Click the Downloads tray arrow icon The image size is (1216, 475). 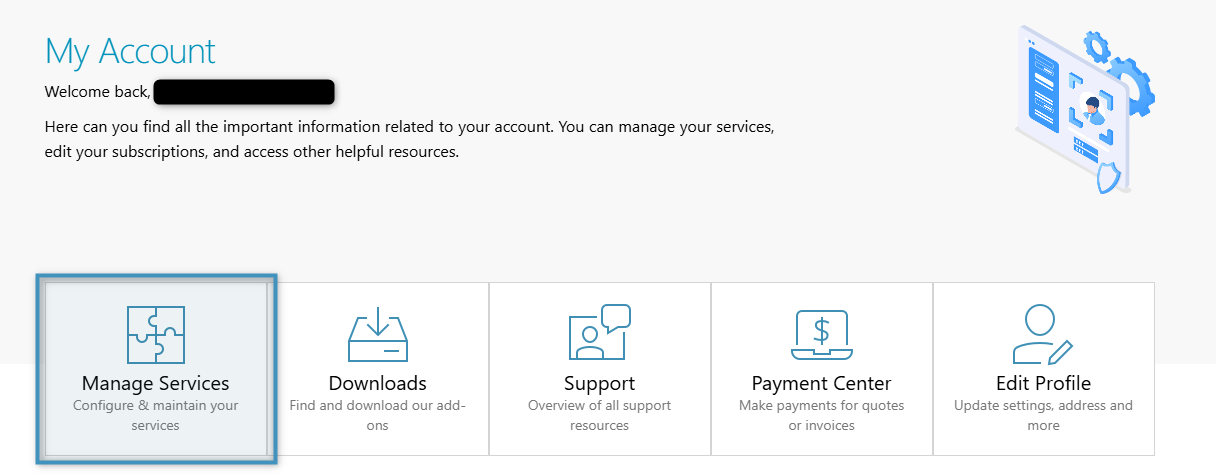(378, 334)
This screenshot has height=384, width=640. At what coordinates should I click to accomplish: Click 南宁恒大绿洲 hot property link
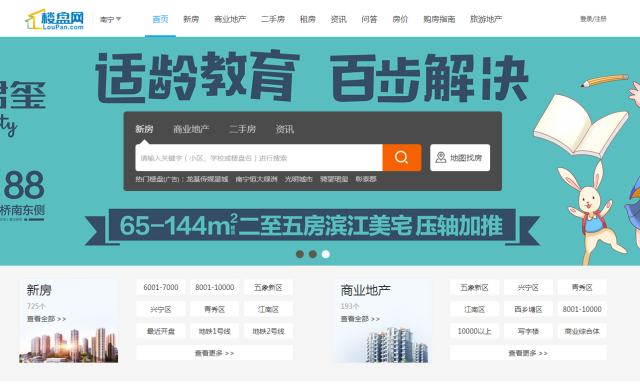click(256, 179)
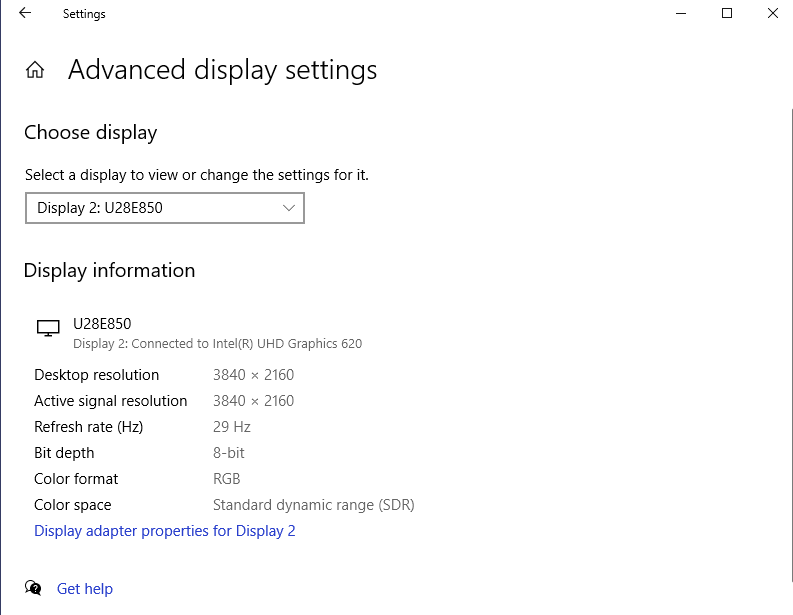Open Settings home via house icon
Screen dimensions: 793x615
pos(35,70)
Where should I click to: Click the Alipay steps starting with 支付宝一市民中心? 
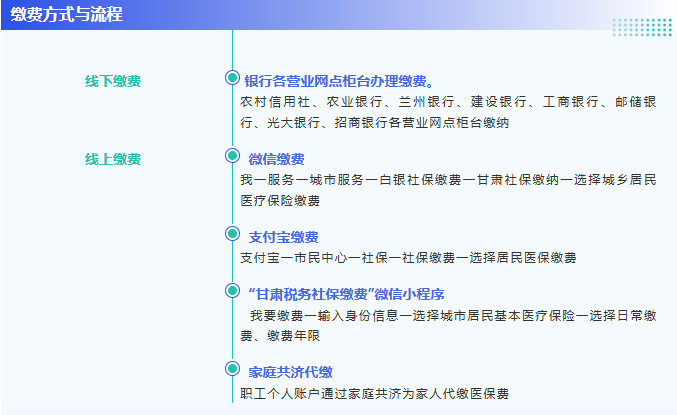click(408, 258)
----------
> **TASK TO COMPLETE**
Starting at the line containing "This screenshot has", output every remaining line of the records above exactly, the last one included. Nothing else belongs in the output, and no pictures either.

> **RESULT BELOW**
This screenshot has height=384, width=640. At what coordinates should I click to accomplish: Click 南宁恒大绿洲 hot property link
click(256, 179)
Open Settings home via house icon
Screen dimensions: 793x615
pos(35,70)
Where should I click to: Click the Alipay steps starting with 支付宝一市民中心? 
click(408, 258)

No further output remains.